Treatment costs in Iran
Medical and treatment costs in Iran are among the highest costs of an Iranian family. According to the Central Bank, the cost of treatment has increased by 145 percent between 2005 and 2011 alone. The Minister of Health announced that 3 million people fall below the poverty line every year due to medical costs. Iran’s per capita health budget is one-twelfth of the international average.
‘About eight million people do not have health insurance,’ said Taher Mohabati, head of the Health Insurance Organization. (Chabak Online, 19 October 2018)
In an interview with ISNA, Hadi Abui, secretary-general of the Supreme Council of Trade Unions, acknowledged that about 3 million workers do not have any insurance. (Bimeh Baran website, 7 October 2019)
According to Iraj Haririchi, deputy director-general of the Ministry of Health, at most 5 percent of people are now able to go to a private hospital with their own money, 15 percent are able to go to these centers with the help of supplementary insurance, and about 80% of people never get to these centers.
The regime’s Parliamentary Research Center in a report said: “The share of treatment costs from the people’s pockets in Iran is 52.2 percent. This number in Turkey is 15 percent, in Kuwait 15.7 percent, and Qatar 8.4 percent.”
A small example of the regime’s theft from the health share of the Iranian people
Among the budget figures, the budget allocated to health has been the lowest ever. This year, the regime’s government claimed that the credit allocated to the Ministry of Health had grown by about 15 percent. This is despite the fact that the total budget for the year 2020-2021 is illusory and far away from the regime’s incomes in 2020 without any bases.
Hassan Ghazizadeh Hashemi regime’s former Minister of Health and Medical Education said in 2018: “For two years, the poor people were taken from one hall to another in the snow, rain, and heat, These people were camping on the street and finally we took 35 trillion tomans from the pockets of the people and did not say it to them, and with proud we said that we have to manage the issue.”
He added: “The total amount of money spent on the Health Reform Plan in the Eleventh and Twelfth Governments, according to friends in the Plan and Budget Organization, was 16,400 billion tomans, and the numbers that they say are untrue.”
Coronavirus treatment costs
Following the outbreak of the coronavirus in Iran, the government claimed that they do not charge patients for the treatment of coronavirus, while local reports prove otherwise. A text message sent to the YJC news agency states:
“Hi. In the city of Golpayegan in Isfahan province, medical centers are demanding high costs for coronavirus testing, and this has led to the non-referral of suspicious citizens, and in practice, it has caused to the spread of the disease. Please if the testing and treating of this disease are free to follow up, and if it’s not free, let us know in the news so that low-income people know they have to tolerate their illness.” (YJC, 24 March 2020)

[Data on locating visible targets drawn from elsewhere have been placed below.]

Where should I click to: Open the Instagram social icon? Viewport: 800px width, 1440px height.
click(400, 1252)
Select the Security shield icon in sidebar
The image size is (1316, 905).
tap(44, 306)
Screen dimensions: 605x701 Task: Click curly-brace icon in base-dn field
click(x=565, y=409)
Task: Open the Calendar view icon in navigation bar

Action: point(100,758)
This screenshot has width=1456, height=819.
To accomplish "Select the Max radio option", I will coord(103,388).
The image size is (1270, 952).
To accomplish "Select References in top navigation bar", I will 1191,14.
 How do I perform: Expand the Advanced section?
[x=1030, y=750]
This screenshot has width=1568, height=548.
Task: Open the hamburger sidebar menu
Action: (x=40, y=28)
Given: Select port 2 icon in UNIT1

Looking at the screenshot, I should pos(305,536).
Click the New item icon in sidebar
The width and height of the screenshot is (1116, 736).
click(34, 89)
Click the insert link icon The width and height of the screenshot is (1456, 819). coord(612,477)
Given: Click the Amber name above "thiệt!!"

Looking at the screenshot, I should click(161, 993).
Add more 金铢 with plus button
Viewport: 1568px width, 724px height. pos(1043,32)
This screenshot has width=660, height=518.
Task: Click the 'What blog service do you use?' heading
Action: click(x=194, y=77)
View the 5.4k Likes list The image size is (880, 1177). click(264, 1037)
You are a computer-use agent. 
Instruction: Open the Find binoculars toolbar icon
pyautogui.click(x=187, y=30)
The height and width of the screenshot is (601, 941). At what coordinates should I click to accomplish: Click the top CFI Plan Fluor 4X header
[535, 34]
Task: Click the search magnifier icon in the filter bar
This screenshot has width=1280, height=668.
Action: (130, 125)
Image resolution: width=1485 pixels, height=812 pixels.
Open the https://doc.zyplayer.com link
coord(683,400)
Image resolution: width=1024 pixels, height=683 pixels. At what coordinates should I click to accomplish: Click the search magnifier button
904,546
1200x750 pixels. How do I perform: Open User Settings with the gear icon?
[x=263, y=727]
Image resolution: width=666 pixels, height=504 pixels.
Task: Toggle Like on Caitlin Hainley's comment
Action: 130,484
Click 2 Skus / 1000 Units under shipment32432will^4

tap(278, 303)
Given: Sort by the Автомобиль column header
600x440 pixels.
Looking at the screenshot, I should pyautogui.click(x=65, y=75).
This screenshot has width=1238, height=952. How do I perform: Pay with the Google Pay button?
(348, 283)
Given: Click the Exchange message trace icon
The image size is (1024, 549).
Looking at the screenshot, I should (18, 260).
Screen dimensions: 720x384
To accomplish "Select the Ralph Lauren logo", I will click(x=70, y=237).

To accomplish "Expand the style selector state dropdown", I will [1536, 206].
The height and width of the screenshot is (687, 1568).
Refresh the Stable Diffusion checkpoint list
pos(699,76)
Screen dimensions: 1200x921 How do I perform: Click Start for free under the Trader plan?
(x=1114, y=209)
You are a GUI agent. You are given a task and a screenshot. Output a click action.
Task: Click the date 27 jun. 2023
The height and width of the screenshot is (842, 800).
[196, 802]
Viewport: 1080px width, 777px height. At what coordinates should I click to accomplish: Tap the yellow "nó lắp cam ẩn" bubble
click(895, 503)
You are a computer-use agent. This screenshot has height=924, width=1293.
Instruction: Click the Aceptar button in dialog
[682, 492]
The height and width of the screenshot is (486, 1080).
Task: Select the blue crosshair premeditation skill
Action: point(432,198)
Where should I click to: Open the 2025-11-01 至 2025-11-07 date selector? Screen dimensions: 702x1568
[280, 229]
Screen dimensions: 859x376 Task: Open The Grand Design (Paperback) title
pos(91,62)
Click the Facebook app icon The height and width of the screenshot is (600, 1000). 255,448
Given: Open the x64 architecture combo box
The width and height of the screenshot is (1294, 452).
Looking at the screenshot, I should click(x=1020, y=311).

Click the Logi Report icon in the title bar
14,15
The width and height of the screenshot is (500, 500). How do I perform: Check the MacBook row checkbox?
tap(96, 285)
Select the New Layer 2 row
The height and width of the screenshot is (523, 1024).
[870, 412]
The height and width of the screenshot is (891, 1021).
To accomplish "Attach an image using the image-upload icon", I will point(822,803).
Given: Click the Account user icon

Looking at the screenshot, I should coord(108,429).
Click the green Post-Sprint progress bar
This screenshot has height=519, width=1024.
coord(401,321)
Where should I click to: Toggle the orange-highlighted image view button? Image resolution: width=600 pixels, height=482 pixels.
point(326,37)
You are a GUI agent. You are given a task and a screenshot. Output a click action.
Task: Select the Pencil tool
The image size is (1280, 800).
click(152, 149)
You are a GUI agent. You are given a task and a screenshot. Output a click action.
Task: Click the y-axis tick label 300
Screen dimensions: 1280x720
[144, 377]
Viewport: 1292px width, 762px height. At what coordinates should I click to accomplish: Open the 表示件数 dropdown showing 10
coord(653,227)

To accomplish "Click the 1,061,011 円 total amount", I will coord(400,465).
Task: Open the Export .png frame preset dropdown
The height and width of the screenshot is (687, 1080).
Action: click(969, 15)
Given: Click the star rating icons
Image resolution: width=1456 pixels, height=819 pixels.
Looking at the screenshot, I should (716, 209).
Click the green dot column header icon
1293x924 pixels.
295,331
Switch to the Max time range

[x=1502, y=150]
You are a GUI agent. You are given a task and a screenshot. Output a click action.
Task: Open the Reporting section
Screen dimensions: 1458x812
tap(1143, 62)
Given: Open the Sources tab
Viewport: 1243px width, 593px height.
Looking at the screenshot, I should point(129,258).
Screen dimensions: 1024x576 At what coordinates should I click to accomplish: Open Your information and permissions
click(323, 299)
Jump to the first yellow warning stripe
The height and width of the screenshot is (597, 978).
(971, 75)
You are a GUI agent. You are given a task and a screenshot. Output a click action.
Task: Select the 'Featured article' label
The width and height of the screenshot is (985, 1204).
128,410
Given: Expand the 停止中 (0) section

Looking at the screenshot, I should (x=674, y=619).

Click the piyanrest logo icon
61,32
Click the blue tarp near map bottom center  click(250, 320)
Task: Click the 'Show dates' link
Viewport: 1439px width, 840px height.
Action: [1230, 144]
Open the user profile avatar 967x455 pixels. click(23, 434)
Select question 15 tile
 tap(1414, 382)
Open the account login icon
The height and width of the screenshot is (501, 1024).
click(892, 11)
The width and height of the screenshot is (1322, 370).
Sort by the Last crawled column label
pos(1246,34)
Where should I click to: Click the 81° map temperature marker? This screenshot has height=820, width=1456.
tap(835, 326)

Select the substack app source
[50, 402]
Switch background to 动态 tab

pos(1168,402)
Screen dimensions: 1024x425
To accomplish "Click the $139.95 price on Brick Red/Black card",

The deplorable situation of Iran’s health in the Coronavirus Pandemic
The situation is so critical that the regime’s five previous health ministers, in a letter to the regime president Hassan Rouhani on 19 March 2020, acknowledged that the disease is on the rise across the country and warned against the consequences of continuing the regime’s current policy on the coronavirus outbreak.
They said: “In the last month, the trend of the disease and its consequences are still rising and increasing, and in no region, there has been a decreasing trend.”
Meanwhile, the World Health Organization has stated that the coronavirus death toll in Iran is about five times higher than the regime’s official figures.